Screen and green: a survey of environmentally themed video games - Consumer News
E: The Environmental Magazine, May-June, 2003 by Benjamin Chadwick
For computer nerds, the most satisfying twist of the last five years is the emergence of video games as a major market force. If you don't know a confessed video game player, and if the very thought of video games makes you break out in hives, then listen to this: Video game sales are beginning to eclipse Hollywood box office receipts. In 2002, the games brought in $10.3 billion, beating the movies by almost $1 billion. About 60 percent of Americans (average age, 28) are playing video or computer games, and two fifths of them are women.

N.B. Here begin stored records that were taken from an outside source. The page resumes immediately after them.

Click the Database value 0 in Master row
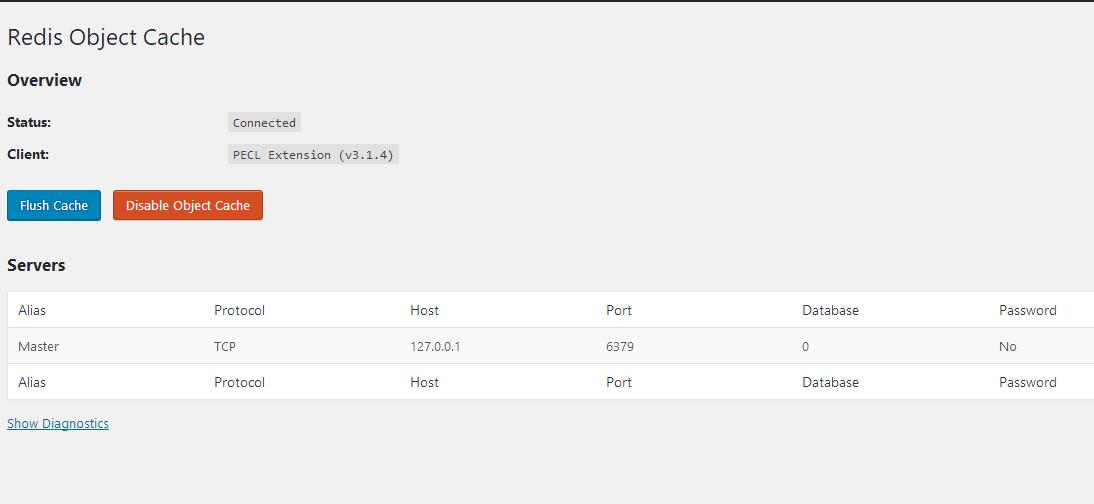point(805,346)
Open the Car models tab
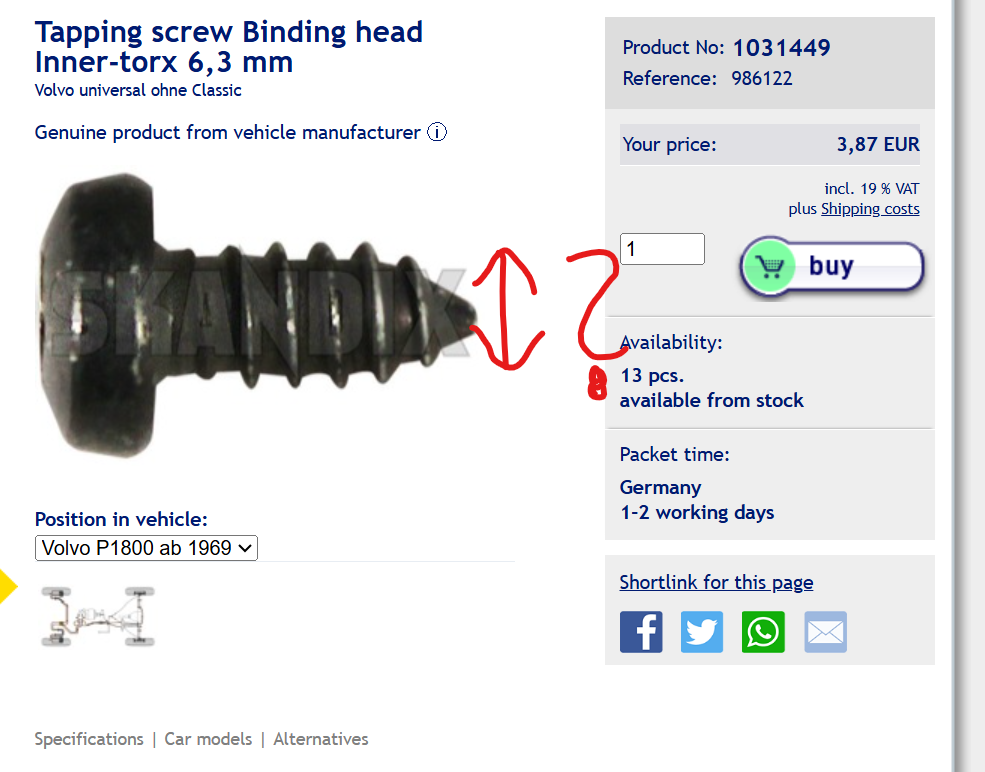Viewport: 985px width, 772px height. coord(208,739)
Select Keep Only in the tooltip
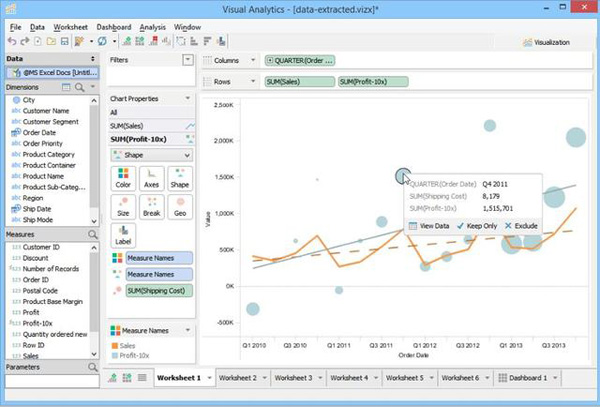The height and width of the screenshot is (407, 600). (477, 226)
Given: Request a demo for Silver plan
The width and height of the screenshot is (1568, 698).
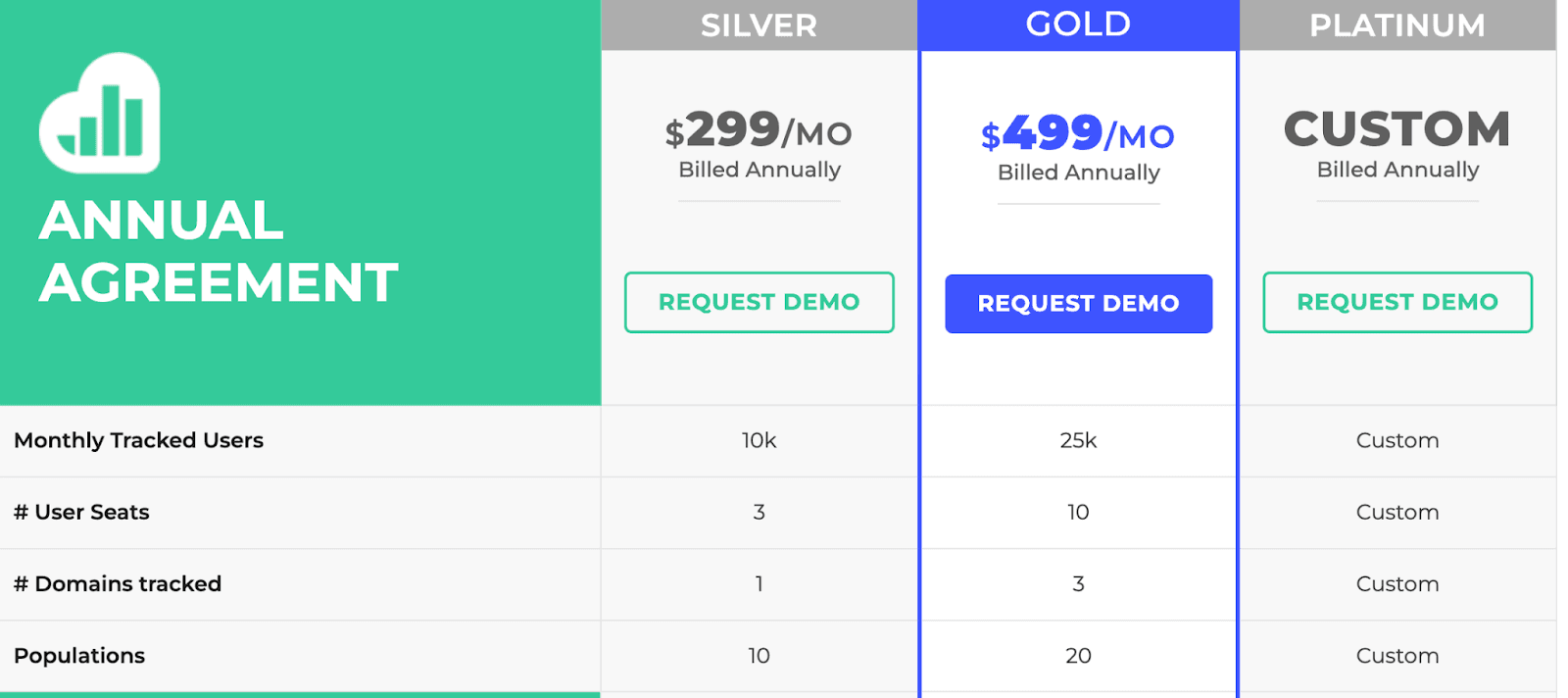Looking at the screenshot, I should pos(759,302).
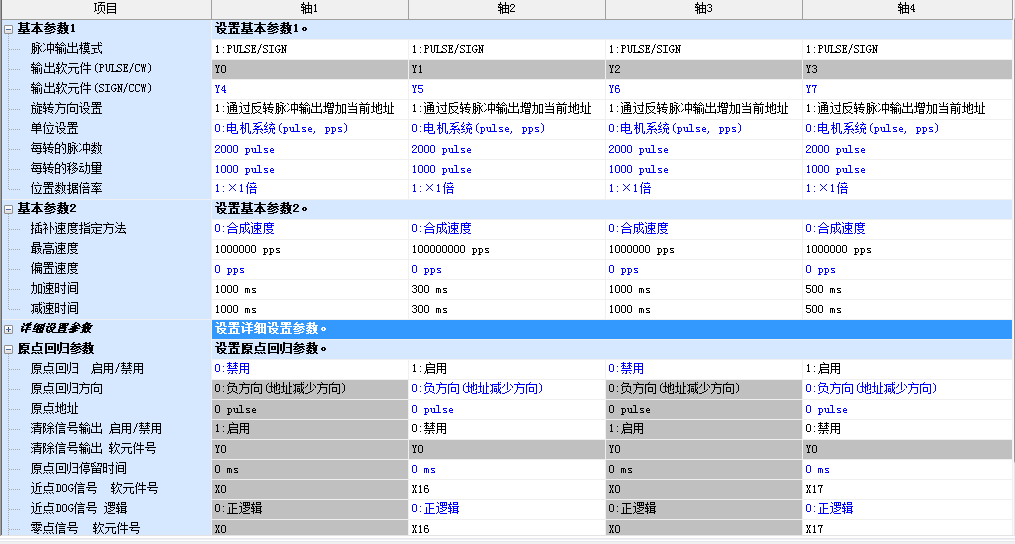1015x544 pixels.
Task: Collapse the 基本参数1 group
Action: 9,29
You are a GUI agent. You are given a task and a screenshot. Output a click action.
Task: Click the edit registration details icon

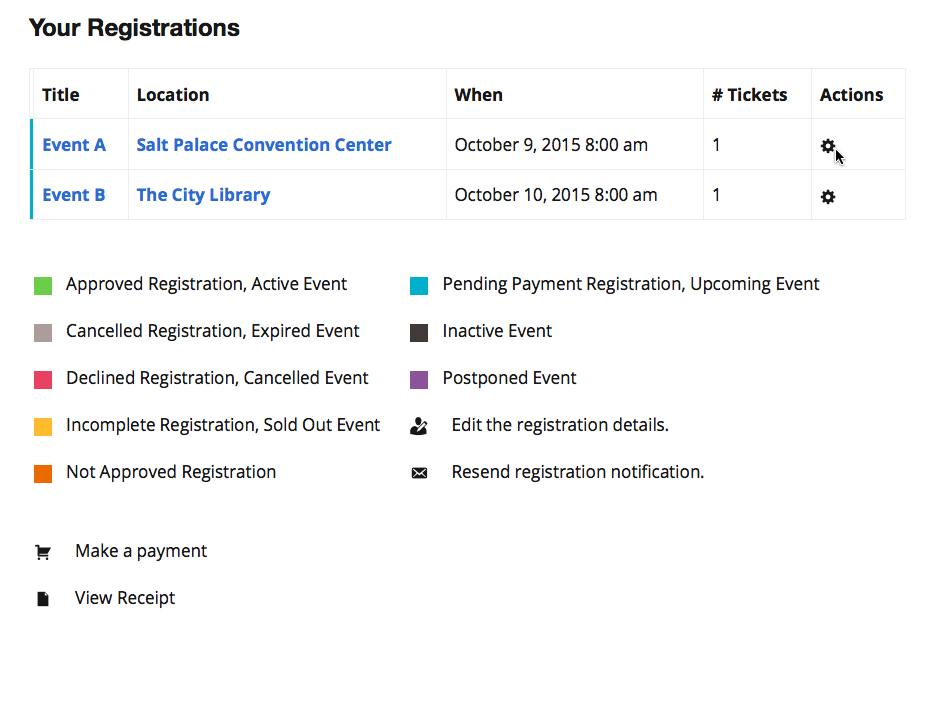tap(419, 425)
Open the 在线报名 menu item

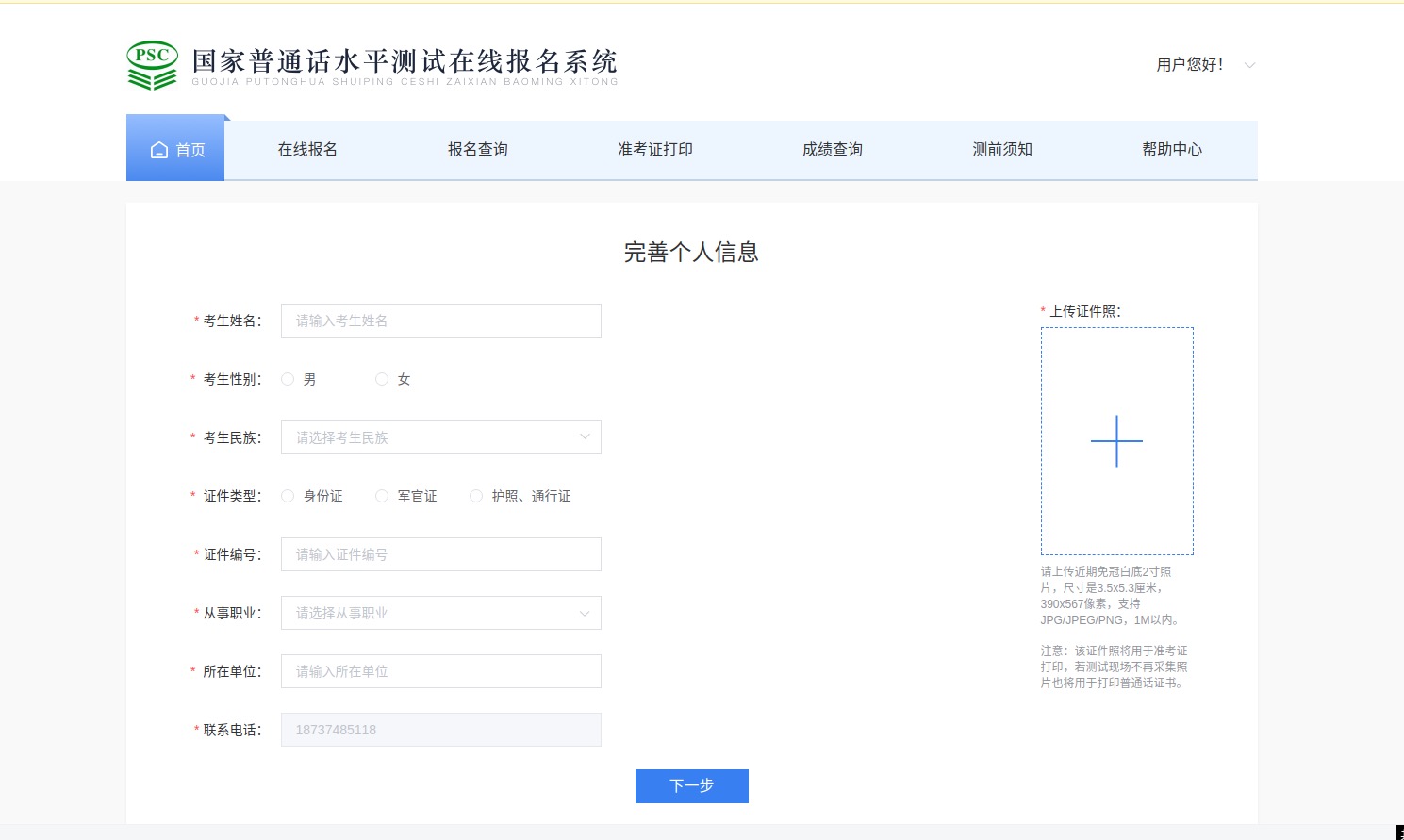pos(307,150)
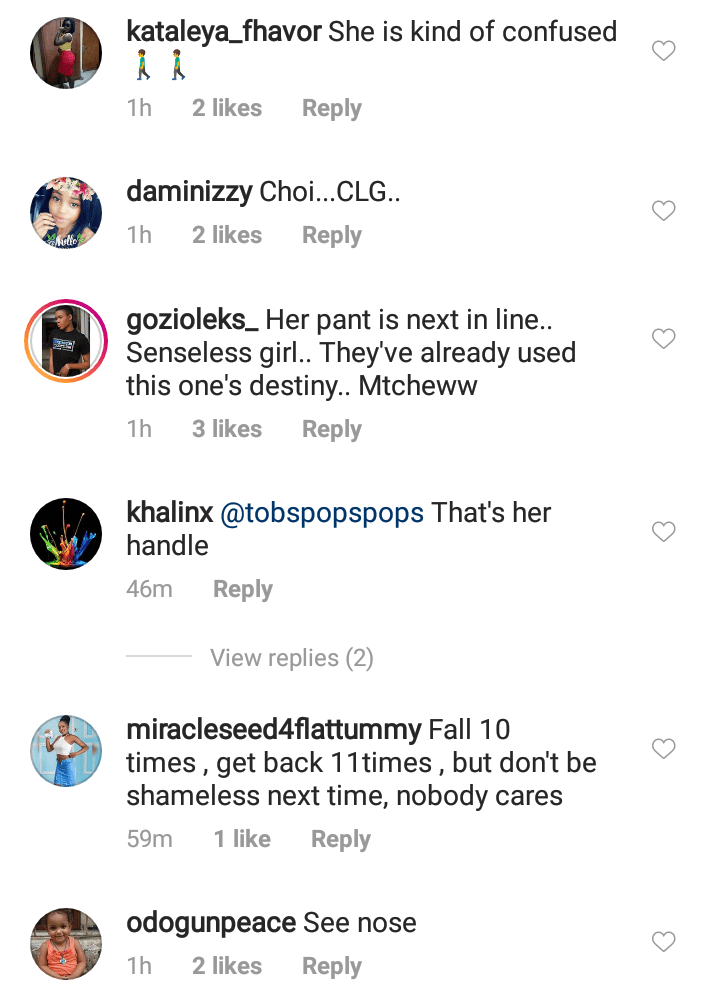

Most of the software involves pitched battles between good and bad guys, or races to nowhere, but there is an occasional game with a green theme.
Environmental Games for Kids, 4 to 10
Children leave a poorly designed game with no sense of what they were supposed to learn. The best games combine focused teaching with a spoonful of fun--otherwise they'll be forgotten quicker than a history lesson on Memorial Day.
Several educational websites, including the Discovery Channel online and the Superkids website, rate educational software. Syndicated columnist Jinny Gudmundsen also offers many reviews at her website, www.computingwithkids.com. All the sites have links to outlets still offering the games, although some of the links are out of date.
It appears that programmers create about one quality environmentally themed game per year. Unfortunately, the market for children's educational software has shrunk, so some of the best games date back as much as four years and may be hard to find in stores.
Lucas Learning's 1999 release "Star Wars Episode I: The Gungan Frontier" (ages 8 and up) is one such example. Players control an ecosystem of fantastic creatures from a galaxy far, far away. Children are forced to consider many aspects of nature in an attempt to maintain a sustainable system; life cycles and natural disasters add challenges. An additional creative mode allows players to sculpt their own creatures. The game can be purchased directly from the source; a demo is available from Download.com.
For slightly younger kids, Montparnasse Multimedia's "The Living Sea" offers a gentle introduction to undersea life. There are three separate aspects: an adventure, a group of basic games and some simple dictionaries and creative features for making postcards. The software also offers physical rewards, a popular feature in games for this age group. By completing certain missions, kids can use the computer's printer to produce art they can frame or color. Developed in 2001 by French programmers, this game has a certain meditative, Parisian feel, augmented by tranquil music. It's available by direct order.
Last year's "JumpStart Animal Adventures" is one of the few nature-based children's games you re likely to find in stores or on the Internet. Like the "Living Sea"--but set mostly on land--it offers fun facts and vocabulary lessons about animal life. "Animal Adventures" frames its fact-centered games around a larger mission, and also provides printed rewards. The game has come under criticism for its somewhat violent explorations of animal life: one game pits two crabs against each other; another makes a deer defend his territory (and not by diplomacy).
Environmental Games for Teens, 10 to 16
Veggie Games, a newly formed nonprofit Canadian company, recently announced plans to release "Steer Madness" in late 2003. The player controls a steer that's escaped from the slaughterhouse on a quest to bring vegetarianism and environmentalism to the world. Veggie Games is probably the world's first specifically environmental video game company, and it's staffed by volunteers working for grant money, so the plans to release "Steer Madness" for the PC, Mac and Playstation are certainly ambitious.
In 1993, Capcom released a shooting game, "Eco Fighters" selling it to arcade operators with the slogan, "They clean up the planet. You clean up on profits." Now that arcades are drifting into memory, you're unlikely to ever find Eco Fighters--unless you locate the semi-legal ROM file (a chip-to-computer code transfer) on the Internet and hook it into an arcade game emulator such as MAME (a fairly demanding task unless you're quite tech-savvy).
Aside from those phantoms of future and past, most available games for youth are aimed at testing reflexes: blast the bad guys before they blast you. Players enter a three-dimensional, lifelike world armed with one or another gigantic gun. Environmental awareness takes the form of exploding cans of toxic waste. Still, for a more cerebral approach, there's no reason kids of this age can't handle "SimCity" and "Civilization" (see below).
Environmental Games for Adults, 17 and Up
A body of large-scale life simulations--sometimes called god games--provides you the opportunity to create ecotopias or, alternatively, make life miserable for as many people as you can. The programming team at Maxis deserves special praise, having always led the pack in representations of sustainable life systems. The company's older titles such as "SimAnt," "SimIsle" and "SimEarth" (based on James Lovelock's "Gaia" hypothesis) all emphasize the realistic demands of ecology in entertaining ways. "SimCity," the most popular game, is easy to find. Its fourth incarnation, "SimCity 4," was just released.